*WHAT TO PRODUCE*:
Rewrite the entries below as a JSON list of strings, one string per line, leaving out blank lines.

*INPUT DATA*:
----

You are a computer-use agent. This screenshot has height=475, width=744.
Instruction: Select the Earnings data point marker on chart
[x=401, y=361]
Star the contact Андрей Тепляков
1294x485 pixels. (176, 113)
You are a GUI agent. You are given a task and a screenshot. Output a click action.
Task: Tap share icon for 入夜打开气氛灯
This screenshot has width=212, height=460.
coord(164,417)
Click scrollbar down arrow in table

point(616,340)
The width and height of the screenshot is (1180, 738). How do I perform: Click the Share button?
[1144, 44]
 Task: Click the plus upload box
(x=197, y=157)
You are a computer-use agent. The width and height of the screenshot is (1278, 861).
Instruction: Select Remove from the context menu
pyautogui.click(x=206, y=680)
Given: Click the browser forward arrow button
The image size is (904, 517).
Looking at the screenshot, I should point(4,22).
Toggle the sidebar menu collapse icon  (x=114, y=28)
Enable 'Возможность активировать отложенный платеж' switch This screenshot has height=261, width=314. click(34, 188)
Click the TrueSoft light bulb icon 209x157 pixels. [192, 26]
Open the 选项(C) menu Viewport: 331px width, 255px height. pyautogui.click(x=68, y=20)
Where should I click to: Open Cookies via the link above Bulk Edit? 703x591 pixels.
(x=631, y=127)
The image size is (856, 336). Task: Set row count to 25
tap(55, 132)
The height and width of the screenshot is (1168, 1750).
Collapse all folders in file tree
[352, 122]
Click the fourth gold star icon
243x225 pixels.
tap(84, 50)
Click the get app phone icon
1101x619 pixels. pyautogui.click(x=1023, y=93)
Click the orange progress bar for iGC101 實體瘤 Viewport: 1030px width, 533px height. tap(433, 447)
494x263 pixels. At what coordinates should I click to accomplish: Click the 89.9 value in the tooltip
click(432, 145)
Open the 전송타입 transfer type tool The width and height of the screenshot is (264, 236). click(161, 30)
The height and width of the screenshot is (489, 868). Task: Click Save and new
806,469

----

*ANSWER TO THIS TASK*:
[
  "You are a computer-use agent. This screenshot has height=475, width=744.",
  "Instruction: Select the Earnings data point marker on chart",
  "[x=401, y=361]",
  "Star the contact Андрей Тепляков",
  "1294x485 pixels. (176, 113)",
  "You are a GUI agent. You are given a task and a screenshot. Output a click action.",
  "Task: Tap share icon for 入夜打开气氛灯",
  "This screenshot has width=212, height=460.",
  "coord(164,417)",
  "Click scrollbar down arrow in table",
  "point(616,340)",
  "The width and height of the screenshot is (1180, 738). How do I perform: Click the Share button?",
  "[1144, 44]",
  " Task: Click the plus upload box",
  "(x=197, y=157)",
  "You are a computer-use agent. The width and height of the screenshot is (1278, 861).",
  "Instruction: Select Remove from the context menu",
  "pyautogui.click(x=206, y=680)",
  "Given: Click the browser forward arrow button",
  "The image size is (904, 517).",
  "Looking at the screenshot, I should point(4,22).",
  "Toggle the sidebar menu collapse icon  (x=114, y=28)",
  "Enable 'Возможность активировать отложенный платеж' switch This screenshot has height=261, width=314. click(34, 188)",
  "Click the TrueSoft light bulb icon 209x157 pixels. [192, 26]",
  "Open the 选项(C) menu Viewport: 331px width, 255px height. pyautogui.click(x=68, y=20)",
  "Where should I click to: Open Cookies via the link above Bulk Edit? 703x591 pixels.",
  "(x=631, y=127)",
  "The image size is (856, 336). Task: Set row count to 25",
  "tap(55, 132)",
  "The height and width of the screenshot is (1168, 1750).",
  "Collapse all folders in file tree",
  "[352, 122]",
  "Click the fourth gold star icon",
  "243x225 pixels.",
  "tap(84, 50)",
  "Click the get app phone icon",
  "1101x619 pixels. pyautogui.click(x=1023, y=93)",
  "Click the orange progress bar for iGC101 實體瘤 Viewport: 1030px width, 533px height. tap(433, 447)",
  "494x263 pixels. At what coordinates should I click to accomplish: Click the 89.9 value in the tooltip",
  "click(432, 145)",
  "Open the 전송타입 transfer type tool The width and height of the screenshot is (264, 236). click(161, 30)",
  "The height and width of the screenshot is (489, 868). Task: Click Save and new",
  "806,469"
]